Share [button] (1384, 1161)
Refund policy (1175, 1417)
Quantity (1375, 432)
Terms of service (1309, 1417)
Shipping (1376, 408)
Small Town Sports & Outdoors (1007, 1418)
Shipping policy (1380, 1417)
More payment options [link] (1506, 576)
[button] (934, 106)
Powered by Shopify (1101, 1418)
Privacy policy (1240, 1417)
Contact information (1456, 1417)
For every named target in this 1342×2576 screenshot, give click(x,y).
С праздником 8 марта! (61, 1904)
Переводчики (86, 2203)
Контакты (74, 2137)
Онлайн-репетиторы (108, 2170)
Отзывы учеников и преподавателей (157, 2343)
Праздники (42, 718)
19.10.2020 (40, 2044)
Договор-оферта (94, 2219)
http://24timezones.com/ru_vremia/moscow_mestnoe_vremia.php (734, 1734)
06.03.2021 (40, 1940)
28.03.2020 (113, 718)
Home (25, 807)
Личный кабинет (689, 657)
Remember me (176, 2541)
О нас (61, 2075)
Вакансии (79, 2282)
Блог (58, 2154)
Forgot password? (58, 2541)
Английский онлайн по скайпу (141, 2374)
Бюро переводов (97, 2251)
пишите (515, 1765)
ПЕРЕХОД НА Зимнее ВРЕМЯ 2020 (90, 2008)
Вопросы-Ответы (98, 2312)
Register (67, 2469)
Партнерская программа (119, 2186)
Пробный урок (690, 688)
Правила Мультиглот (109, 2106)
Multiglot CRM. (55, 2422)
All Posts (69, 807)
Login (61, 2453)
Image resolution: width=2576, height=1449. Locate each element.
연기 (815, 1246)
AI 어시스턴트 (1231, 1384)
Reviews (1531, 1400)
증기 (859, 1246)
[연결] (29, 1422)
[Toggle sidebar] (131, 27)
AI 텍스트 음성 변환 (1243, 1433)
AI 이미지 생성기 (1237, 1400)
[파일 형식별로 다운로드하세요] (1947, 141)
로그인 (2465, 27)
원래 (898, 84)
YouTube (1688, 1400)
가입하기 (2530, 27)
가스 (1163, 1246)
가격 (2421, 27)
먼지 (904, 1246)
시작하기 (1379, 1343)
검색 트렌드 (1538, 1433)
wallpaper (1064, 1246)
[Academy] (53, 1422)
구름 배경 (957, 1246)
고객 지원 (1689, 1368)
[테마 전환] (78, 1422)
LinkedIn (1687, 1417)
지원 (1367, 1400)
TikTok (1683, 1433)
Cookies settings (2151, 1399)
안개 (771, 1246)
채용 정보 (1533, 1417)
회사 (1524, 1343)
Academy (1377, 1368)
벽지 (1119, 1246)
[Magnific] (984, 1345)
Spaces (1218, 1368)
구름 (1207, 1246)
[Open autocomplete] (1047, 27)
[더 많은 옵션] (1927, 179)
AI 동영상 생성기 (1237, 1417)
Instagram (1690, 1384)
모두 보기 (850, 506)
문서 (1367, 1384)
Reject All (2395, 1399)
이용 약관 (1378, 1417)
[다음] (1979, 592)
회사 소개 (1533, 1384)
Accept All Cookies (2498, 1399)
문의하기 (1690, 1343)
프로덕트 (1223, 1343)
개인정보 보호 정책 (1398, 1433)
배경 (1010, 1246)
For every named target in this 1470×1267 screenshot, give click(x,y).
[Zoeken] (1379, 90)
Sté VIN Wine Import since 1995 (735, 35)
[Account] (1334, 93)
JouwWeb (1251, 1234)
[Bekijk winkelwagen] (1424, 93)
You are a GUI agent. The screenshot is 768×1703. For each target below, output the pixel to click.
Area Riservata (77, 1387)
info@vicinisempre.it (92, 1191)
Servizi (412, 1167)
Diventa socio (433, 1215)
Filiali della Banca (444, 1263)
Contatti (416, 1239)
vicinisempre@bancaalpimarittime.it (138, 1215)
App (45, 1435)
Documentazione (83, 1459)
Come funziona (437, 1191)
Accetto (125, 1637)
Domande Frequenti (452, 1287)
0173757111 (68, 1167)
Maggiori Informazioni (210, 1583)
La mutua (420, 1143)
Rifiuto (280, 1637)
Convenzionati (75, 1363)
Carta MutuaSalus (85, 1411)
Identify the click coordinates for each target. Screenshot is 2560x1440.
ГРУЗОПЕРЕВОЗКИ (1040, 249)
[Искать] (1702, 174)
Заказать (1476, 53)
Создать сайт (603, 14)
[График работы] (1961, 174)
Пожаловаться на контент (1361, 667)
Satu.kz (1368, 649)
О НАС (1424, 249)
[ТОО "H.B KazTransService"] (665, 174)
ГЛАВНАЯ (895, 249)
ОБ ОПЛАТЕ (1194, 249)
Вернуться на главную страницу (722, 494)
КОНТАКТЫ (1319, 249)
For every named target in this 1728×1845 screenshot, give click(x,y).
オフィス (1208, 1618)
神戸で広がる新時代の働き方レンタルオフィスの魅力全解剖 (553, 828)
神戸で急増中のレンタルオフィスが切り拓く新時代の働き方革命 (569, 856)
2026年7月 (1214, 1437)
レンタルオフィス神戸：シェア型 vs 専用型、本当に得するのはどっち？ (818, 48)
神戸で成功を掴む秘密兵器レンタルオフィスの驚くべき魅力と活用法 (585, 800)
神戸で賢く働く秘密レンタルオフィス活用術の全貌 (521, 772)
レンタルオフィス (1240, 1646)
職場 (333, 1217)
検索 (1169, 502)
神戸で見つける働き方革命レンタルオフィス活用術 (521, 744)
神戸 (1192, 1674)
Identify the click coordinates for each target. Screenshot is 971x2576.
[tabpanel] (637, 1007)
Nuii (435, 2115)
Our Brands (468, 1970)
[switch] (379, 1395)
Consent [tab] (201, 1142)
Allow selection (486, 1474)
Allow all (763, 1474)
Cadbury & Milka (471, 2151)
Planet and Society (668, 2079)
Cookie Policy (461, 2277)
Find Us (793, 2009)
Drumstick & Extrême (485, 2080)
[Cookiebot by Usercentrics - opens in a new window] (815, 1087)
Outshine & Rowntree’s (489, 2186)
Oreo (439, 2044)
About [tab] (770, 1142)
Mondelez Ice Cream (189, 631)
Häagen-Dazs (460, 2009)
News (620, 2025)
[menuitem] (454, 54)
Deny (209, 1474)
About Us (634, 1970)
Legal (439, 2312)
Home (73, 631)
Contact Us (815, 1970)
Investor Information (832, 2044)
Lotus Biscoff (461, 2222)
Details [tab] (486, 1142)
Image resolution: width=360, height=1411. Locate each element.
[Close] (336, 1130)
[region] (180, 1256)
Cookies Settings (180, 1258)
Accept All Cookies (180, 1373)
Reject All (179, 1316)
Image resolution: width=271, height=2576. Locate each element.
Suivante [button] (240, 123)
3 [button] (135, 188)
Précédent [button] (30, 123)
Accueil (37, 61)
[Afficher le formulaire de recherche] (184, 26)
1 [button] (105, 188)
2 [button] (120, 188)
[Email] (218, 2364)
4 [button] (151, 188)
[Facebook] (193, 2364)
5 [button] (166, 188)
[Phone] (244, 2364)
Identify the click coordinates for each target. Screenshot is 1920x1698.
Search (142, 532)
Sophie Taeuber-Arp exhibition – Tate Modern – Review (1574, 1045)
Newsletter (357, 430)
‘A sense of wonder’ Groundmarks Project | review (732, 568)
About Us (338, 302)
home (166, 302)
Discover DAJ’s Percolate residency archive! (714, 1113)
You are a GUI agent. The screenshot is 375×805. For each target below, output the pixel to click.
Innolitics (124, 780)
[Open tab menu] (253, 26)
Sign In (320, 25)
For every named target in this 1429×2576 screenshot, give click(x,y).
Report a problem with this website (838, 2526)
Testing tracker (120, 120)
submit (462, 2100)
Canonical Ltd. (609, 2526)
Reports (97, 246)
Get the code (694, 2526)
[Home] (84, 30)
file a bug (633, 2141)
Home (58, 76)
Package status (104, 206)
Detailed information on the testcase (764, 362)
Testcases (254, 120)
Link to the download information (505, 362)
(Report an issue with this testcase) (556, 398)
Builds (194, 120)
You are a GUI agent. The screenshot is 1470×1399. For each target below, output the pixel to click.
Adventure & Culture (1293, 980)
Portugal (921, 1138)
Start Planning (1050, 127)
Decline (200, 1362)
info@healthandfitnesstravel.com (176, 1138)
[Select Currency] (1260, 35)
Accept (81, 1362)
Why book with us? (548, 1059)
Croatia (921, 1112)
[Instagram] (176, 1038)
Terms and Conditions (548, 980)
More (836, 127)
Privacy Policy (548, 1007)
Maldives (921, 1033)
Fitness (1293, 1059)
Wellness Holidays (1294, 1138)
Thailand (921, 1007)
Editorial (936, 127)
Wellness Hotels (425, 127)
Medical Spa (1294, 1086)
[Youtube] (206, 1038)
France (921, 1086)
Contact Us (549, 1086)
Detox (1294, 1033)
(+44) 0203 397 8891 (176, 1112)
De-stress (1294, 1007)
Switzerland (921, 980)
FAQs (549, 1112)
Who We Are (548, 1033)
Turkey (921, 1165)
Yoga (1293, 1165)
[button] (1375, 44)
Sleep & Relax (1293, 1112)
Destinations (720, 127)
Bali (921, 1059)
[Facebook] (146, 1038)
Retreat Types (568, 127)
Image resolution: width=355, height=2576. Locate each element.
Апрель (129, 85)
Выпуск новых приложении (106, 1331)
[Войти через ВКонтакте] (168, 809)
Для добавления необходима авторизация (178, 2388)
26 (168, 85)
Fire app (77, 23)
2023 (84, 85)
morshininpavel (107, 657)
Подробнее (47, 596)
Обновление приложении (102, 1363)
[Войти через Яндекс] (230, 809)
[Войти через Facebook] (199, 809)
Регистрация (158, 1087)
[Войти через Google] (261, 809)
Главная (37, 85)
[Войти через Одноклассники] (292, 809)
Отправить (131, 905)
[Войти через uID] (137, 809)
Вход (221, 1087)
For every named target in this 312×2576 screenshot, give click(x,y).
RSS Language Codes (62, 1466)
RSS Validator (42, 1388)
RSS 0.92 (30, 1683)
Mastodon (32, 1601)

——

Work to be completed: The required output is the exact run of lines from the beginning of the records to the line with "[테마 전환] (78, 1422)", that line included.

Result:
Share [button] (1384, 1161)
Refund policy (1175, 1417)
Quantity (1375, 432)
Terms of service (1309, 1417)
Shipping (1376, 408)
Small Town Sports & Outdoors (1007, 1418)
Shipping policy (1380, 1417)
More payment options [link] (1506, 576)
[button] (934, 106)
Powered by Shopify (1101, 1418)
Privacy policy (1240, 1417)
Contact information (1456, 1417)
For every named target in this 1342×2576 screenshot, give click(x,y).
С праздником 8 марта! (61, 1904)
Переводчики (86, 2203)
Контакты (74, 2137)
Онлайн-репетиторы (108, 2170)
Отзывы учеников и преподавателей (157, 2343)
Праздники (42, 718)
19.10.2020 (40, 2044)
Договор-оферта (94, 2219)
http://24timezones.com/ru_vremia/moscow_mestnoe_vremia.php (734, 1734)
06.03.2021 (40, 1940)
28.03.2020 (113, 718)
Home (25, 807)
Личный кабинет (689, 657)
Remember me (176, 2541)
О нас (61, 2075)
Вакансии (79, 2282)
Блог (58, 2154)
Forgot password? (58, 2541)
Английский онлайн по скайпу (141, 2374)
Бюро переводов (97, 2251)
пишите (515, 1765)
ПЕРЕХОД НА Зимнее ВРЕМЯ 2020 (90, 2008)
Вопросы-Ответы (98, 2312)
Register (67, 2469)
Партнерская программа (119, 2186)
Пробный урок (690, 688)
Правила Мультиглот (109, 2106)
Multiglot CRM. (55, 2422)
All Posts (69, 807)
Login (61, 2453)
Image resolution: width=2576, height=1449. Locate each element.
연기 (815, 1246)
AI 어시스턴트 (1231, 1384)
Reviews (1531, 1400)
증기 (859, 1246)
[연결] (29, 1422)
[Toggle sidebar] (131, 27)
AI 텍스트 음성 변환 (1243, 1433)
AI 이미지 생성기 (1237, 1400)
[파일 형식별로 다운로드하세요] (1947, 141)
로그인 (2465, 27)
원래 (898, 84)
YouTube (1688, 1400)
가입하기 (2530, 27)
가스 (1163, 1246)
가격 (2421, 27)
먼지 (904, 1246)
시작하기 (1379, 1343)
검색 트렌드 (1538, 1433)
wallpaper (1064, 1246)
[Academy] (53, 1422)
구름 배경 (957, 1246)
고객 지원 (1689, 1368)
[테마 전환] (78, 1422)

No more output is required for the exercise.